Total holdings in bullion-backed Exchange-traded funds meanwhile has seen a small decline during the past week, but overall, the current correction has so far been viewed as an opportunity to accumulate gold. From a three-year low at 2855 tons on March 10, total holdings have since risen to the current 2923 tons, yet well below the 2022 high at 3320 tons, let alone the record 3455 tons peak reached in October 2020 when pandemic-driven stimulus and rate cuts raised the risk of runaway inflation.

While the short-term outlook points to further consolidation as we await incoming economic data, we keep an overall bullish outlook for gold, driven among others by the following expectations:

  • Continued dollar weakness as yield differentials continue to narrow.

  • Raised risk of an incoming recession leading to a peak in Fed rates. On the three most recent occasions this occurred, it supported strong gains in gold in the months and quarters that followed

  • Central bank demand look set to continue as the de-dollarization focus continues to attract demand from several central banks. One unknown is how price sensitive, if at all, this demand will be. We suspect it will be limited, with higher prices not necessarily preventing continued accumulation. 

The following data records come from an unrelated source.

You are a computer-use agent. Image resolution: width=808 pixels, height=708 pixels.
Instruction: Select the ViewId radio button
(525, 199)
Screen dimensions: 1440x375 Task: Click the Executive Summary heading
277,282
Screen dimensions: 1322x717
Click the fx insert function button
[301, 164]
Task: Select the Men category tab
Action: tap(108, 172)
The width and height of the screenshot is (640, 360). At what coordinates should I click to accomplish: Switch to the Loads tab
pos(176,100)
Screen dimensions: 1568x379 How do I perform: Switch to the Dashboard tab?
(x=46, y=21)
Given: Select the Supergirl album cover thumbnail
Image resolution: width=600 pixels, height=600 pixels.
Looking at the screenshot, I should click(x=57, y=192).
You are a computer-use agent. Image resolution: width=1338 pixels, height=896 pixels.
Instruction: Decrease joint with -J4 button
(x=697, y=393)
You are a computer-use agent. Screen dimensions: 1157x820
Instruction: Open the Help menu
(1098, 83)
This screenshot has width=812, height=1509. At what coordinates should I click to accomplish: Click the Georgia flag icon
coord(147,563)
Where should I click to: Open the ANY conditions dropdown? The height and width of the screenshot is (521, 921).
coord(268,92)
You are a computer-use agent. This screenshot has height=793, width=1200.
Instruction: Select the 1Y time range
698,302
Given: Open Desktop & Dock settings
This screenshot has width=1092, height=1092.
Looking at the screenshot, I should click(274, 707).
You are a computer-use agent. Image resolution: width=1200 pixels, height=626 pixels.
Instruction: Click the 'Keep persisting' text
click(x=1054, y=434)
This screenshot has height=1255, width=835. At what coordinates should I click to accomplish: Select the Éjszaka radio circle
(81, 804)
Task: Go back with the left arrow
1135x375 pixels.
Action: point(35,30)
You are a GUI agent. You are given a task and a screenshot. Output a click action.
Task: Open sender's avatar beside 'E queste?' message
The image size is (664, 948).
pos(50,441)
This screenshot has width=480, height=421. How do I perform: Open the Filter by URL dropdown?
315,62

  • We believe inflation is going to be much stickier with market expectations for a drop back to 2.5% perhaps being met in the short-term but not in the long-term, forcing a gold supportive repricing of real yields lower.

  • A multipolar world raising the geopolitical temperature

  • Low investor participation, recently reduced further, adding support should the above-mentioned drivers eventually supply the expected breakout. 


Gold is currently stuck within a 50-dollar wide range with support in the $1930-35 area while the upside remains blocked by the 21-day moving average, currently at $1969, and then the recent highs around $1985. In the short term, a break below $1930 could see it target the 200-day moving average at $1840, but as long the price stays above $1800, the technical outlook will continue to favor a renewed push to the upside. We see an emerging US economic slowdown in the coming months eventually silence all talk about additional rate hikes, and once that happens, the potential for a fresh push to a new record high will open up.